O Neves da Silva, depois de regressar à metrópole, pensou acabar a licenciatura, a necessidade do sustento imediata não lhe deu tempo, decidiu ingressar num corpo militarizado e passar ao quadro permanente. Como capitão foi destacado para a Presidência da República, forneceu a segurança a dois presidentes, acompanhando-os para todo o lado, deu a volta ao mundo mais que uma vez, viu muita coisa, até um em cima de uma tartaruga. Esteve lá mais tempo que o Almirante Américo Tomás, só abandonou o Palácio de Belém quando, como Coronel, passou à reserva.

A guerra foi-lhe madrasta, a morte e o sofrimento andaram sempre com ele. A primeira vez que saiu a comandar os "Vampiros" o Vilaça passou por uma mina anti-pessoal, não a pisou, caiu a rifa ao Soldado Florêncio Terêncio. O Vilaça e os que estavam próximos voaram sem terem asas.
Quando deram pelo que tinha acontecido, faltava uma perna ao Florêncio. Não gemia, mas ainda disse umas palavras: "Meu alferes, isto não é nada, para a semana já estou operacional..."
A partir daí sempre que o Vilaça ia para o mato, por isto ou por aquilo, as coisas nunca correram bem.

Já na metrópole, o pai deitou-lhe a mão, trouxe-o para a loja de acessórios de automóveis que tinha em Braga. Com a psiquiatria sempre atrás, passaram-lhe uma receita, que arranjasse namoro, o que fez com uma linda bracarense, teve filhos, vendeu rolamentos, desodorizantes, casquilhos, óleos, pastilhas para os travões.

Separou-se da mulher, o pai morreu-lhe, passou a loja. Continuou a trabalhar em acessórios de automóveis nos arredores do Porto, ia passar os fins-de-semana a Braga com os filhos, já adultos e encarreirados. Passava largos períodos de tempo sem dar notícias, depois surgia outra vez como se tivesse interrompido a conversa no dia anterior.

A única coisa que o atrapalhava ultimamente era uma poliartrite, que quase o imobilizava. Até que um dia deu outras notícias. Que afinal por trás do tal reumatismo se escondia um cancro no pulmão. Em meia dúzia de meses, tirou um pulmão, fez quimioterapia, desapareceram as dores, passou umas belas férias em Caminha num Setembro tranquilo, voltou outra vez todo entusiasmado até às vésperas do Natal de 2006. "Olha pá, estou a falar-te para me despedir! Estou nas últimas. Um abraço, pá!".

Ainda conheceu a neta dias antes de ser enterrado no cemitério de Monte de Arcos, Braga.

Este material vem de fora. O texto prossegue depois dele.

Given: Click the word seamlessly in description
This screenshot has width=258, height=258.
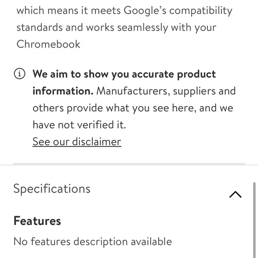Looking at the screenshot, I should click(x=142, y=28).
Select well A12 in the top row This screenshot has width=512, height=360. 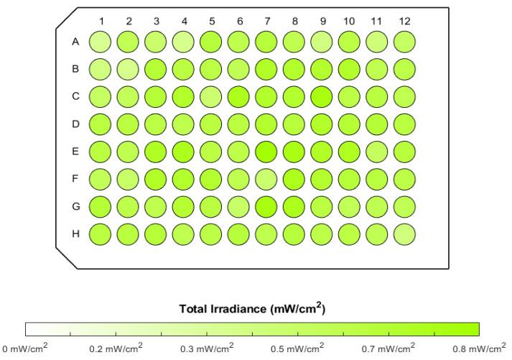click(404, 42)
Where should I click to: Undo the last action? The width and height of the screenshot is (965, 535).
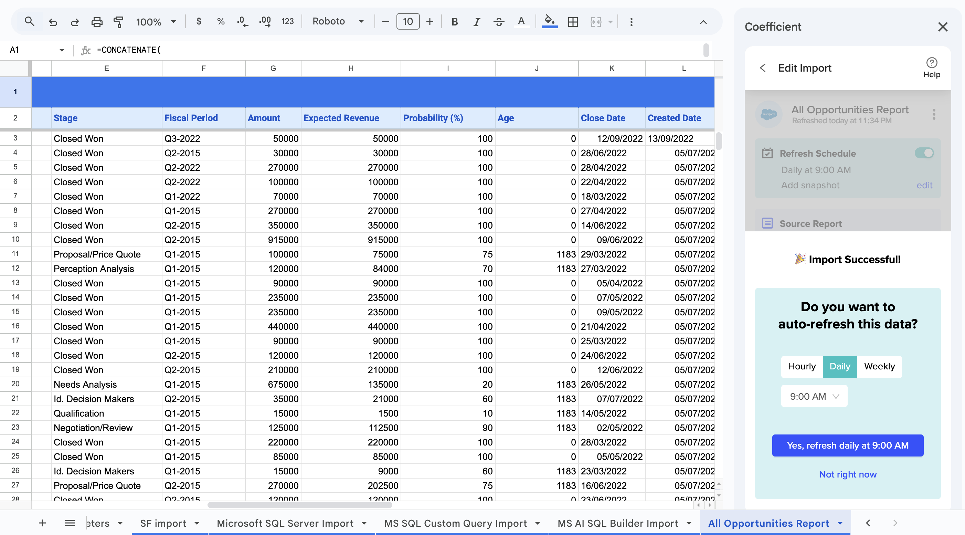[x=53, y=21]
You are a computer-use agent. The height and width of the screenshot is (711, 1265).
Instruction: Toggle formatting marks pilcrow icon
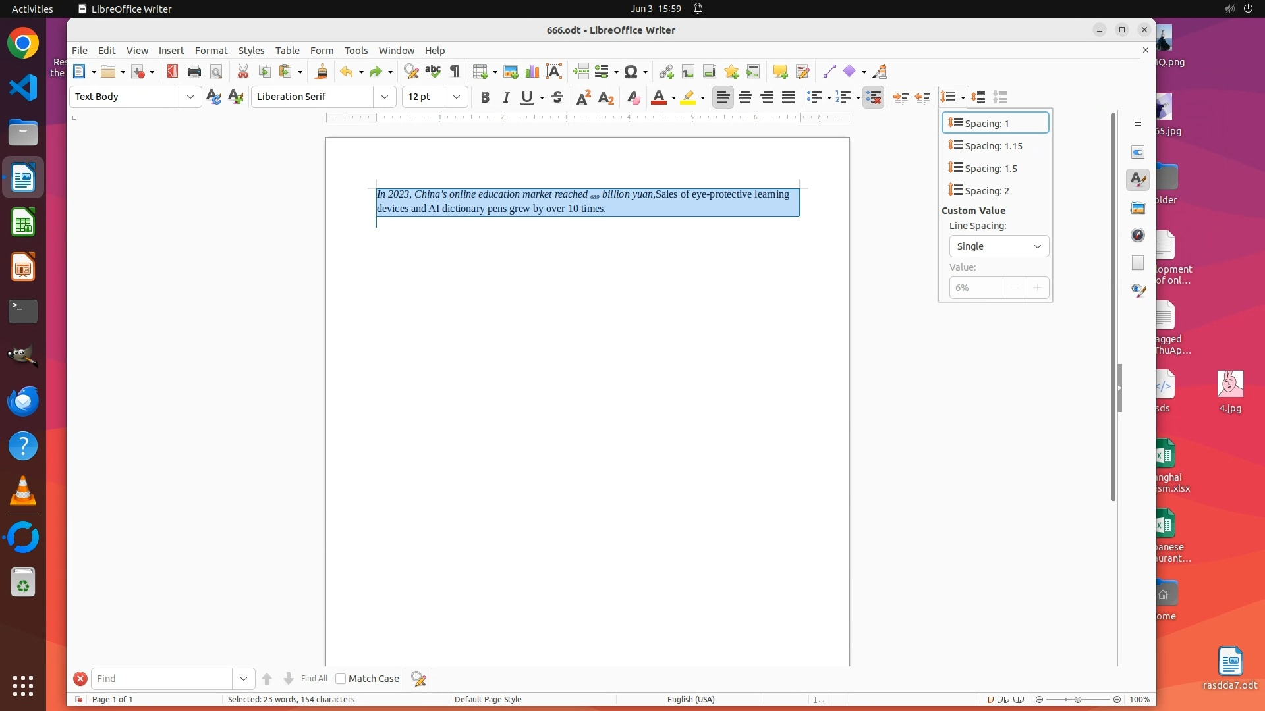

O Rainha foi viver para a sua terra à beira-mar, no regaço da família, o pai influente meteu-o numa multinacional de papel. Um abraço muito apertado à sua mais que tudo reiniciou o processo, rumo ao altar, filhos a seguir, atirado para a frente como sempre. Tal como muitos outros, envolveu-se no trabalho, deixou de dar notícias, até o nome desapareceu das listas telefónicas. Soube-se depois que deu umas voltas à vida. Separou-se, casou outra vez, reformou-se, separou-se e voltou a casar, mudou-se para o Algarve, regressou à Figueira.

Vamos lá a ver se desta é de vez! Com estes imbróglios todos foi ganhando peso, chegou aos 170 quilos. Pensa em dietas e em gatos persas e também não esquece a pistola que apanhou, em Catungo, ao Pansau Na Isna e que, muitos anos mais tarde, serviu para ser julgado em Tribunal por ter uma arma de guerra em casa. Como se soube? A mulher, aquando do divórcio não lhe perdoou, pegou na arma e levou-a à Polícia.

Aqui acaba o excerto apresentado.